___ Data to examine ___

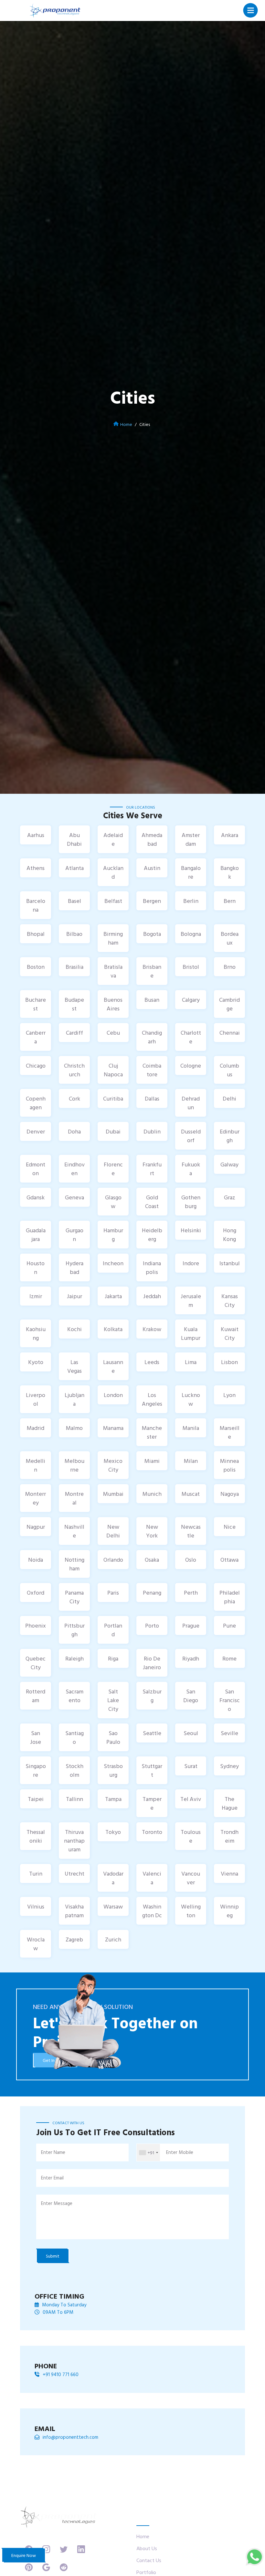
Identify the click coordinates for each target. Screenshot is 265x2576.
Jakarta (113, 1296)
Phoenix (35, 1625)
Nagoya (229, 1493)
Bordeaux (229, 938)
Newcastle (191, 1531)
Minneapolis (229, 1465)
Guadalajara (36, 1234)
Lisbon (229, 1362)
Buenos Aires (113, 1004)
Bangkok (229, 872)
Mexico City (113, 1465)
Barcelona (35, 905)
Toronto (152, 1831)
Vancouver (190, 1878)
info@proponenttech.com (70, 2437)
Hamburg (113, 1234)
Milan (191, 1460)
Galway (229, 1164)
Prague (190, 1625)
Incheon (113, 1263)
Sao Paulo (113, 1737)
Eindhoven (74, 1168)
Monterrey (35, 1498)
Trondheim (229, 1836)
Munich (152, 1493)
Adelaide (113, 839)
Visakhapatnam (74, 1910)
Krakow (152, 1329)
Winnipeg (229, 1910)
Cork (74, 1098)
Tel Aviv (190, 1799)
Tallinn (74, 1799)
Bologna (191, 933)
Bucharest (35, 1004)
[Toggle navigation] (250, 10)
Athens (35, 868)
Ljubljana (74, 1399)
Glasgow (113, 1201)
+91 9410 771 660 (61, 2374)
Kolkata (113, 1329)
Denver (35, 1131)
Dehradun (191, 1103)
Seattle (152, 1733)
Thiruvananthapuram (74, 1840)
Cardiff (74, 1032)
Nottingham (74, 1564)
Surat (190, 1766)
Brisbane (152, 971)
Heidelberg (152, 1234)
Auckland (113, 872)
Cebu (113, 1032)
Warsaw (113, 1906)
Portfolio (146, 2572)
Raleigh (74, 1658)
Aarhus (35, 835)
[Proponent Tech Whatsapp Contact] (254, 2556)
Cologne (190, 1065)
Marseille (229, 1432)
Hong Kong (229, 1234)
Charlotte (191, 1037)
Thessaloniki (35, 1836)
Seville (229, 1733)
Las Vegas (74, 1366)
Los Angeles (152, 1399)
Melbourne (74, 1465)
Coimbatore (152, 1070)
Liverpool (35, 1399)
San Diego (190, 1695)
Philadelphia (229, 1597)
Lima (190, 1362)
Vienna (229, 1873)
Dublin (152, 1131)
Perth (191, 1592)
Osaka (152, 1559)
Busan (151, 999)
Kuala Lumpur (190, 1333)
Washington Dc (152, 1910)
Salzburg (152, 1695)
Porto (152, 1625)
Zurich (113, 1939)
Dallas (152, 1098)
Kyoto (35, 1362)
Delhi (229, 1098)
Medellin (35, 1465)
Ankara (229, 835)
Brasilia (74, 966)
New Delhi (113, 1531)
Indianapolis (152, 1267)
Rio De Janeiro (152, 1662)
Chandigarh (152, 1037)
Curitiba (113, 1098)
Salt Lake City (113, 1700)
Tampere (152, 1803)
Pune (229, 1625)
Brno (230, 966)
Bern (230, 900)
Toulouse (191, 1836)
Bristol (191, 966)
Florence (113, 1168)
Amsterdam (191, 839)
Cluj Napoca (113, 1070)
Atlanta (74, 868)
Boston (36, 966)
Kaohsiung (36, 1333)
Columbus (229, 1070)
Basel (74, 900)
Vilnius (35, 1906)
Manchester (152, 1432)
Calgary (191, 999)
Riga (113, 1658)
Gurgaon (74, 1234)
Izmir (35, 1296)
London (113, 1395)
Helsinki (191, 1230)
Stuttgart (152, 1770)
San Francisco (229, 1700)
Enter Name (53, 2152)
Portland (113, 1630)
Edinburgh (229, 1135)
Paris (113, 1592)
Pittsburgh (74, 1630)
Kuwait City (229, 1333)
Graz (229, 1197)
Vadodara (113, 1878)
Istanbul (229, 1263)
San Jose (35, 1737)
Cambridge (229, 1004)
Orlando (113, 1559)
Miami (152, 1460)
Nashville (74, 1531)
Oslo (190, 1559)
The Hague (230, 1803)
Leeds (151, 1362)
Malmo (74, 1427)
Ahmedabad (152, 839)
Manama (113, 1427)
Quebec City (36, 1662)
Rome (229, 1658)
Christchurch (74, 1070)
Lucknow (191, 1399)
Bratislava (113, 971)
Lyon (229, 1395)
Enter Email (52, 2177)
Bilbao (74, 933)
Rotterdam (35, 1695)
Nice (230, 1526)
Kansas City (229, 1300)
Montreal (74, 1498)
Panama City (74, 1597)
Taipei (36, 1799)
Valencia (152, 1878)
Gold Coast (152, 1201)
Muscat (191, 1493)
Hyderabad (74, 1267)
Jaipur (74, 1296)
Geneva (74, 1197)
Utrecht (74, 1873)
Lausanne (113, 1366)
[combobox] (148, 2152)
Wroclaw (36, 1943)
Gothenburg (190, 1201)
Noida (35, 1559)
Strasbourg (113, 1770)
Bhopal (36, 933)
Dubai (113, 1131)
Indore (191, 1263)
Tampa (113, 1799)
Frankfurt (152, 1168)
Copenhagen (36, 1103)
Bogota (152, 933)
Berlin (190, 900)
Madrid (35, 1427)
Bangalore (191, 872)
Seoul (191, 1733)
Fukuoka (191, 1168)
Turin (35, 1873)
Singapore (36, 1770)
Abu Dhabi (74, 839)
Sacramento (74, 1695)
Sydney (229, 1766)
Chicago (36, 1065)
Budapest (74, 1004)
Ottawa (229, 1559)
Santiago (74, 1737)
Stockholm (74, 1770)
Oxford (35, 1592)
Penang (152, 1592)
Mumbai (113, 1493)
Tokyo (113, 1831)
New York (152, 1531)
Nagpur (35, 1526)
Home (126, 424)
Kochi (74, 1329)
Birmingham (113, 938)
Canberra (36, 1037)
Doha (74, 1131)
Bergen (152, 900)
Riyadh (190, 1658)
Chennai (229, 1032)
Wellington (191, 1910)
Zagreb (74, 1939)
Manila (191, 1427)
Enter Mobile (179, 2152)
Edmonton (35, 1168)
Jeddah (152, 1296)
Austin (152, 868)
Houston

___

Before answering, count every line of the records that contains "City"; the answer is that number and nothing more.

6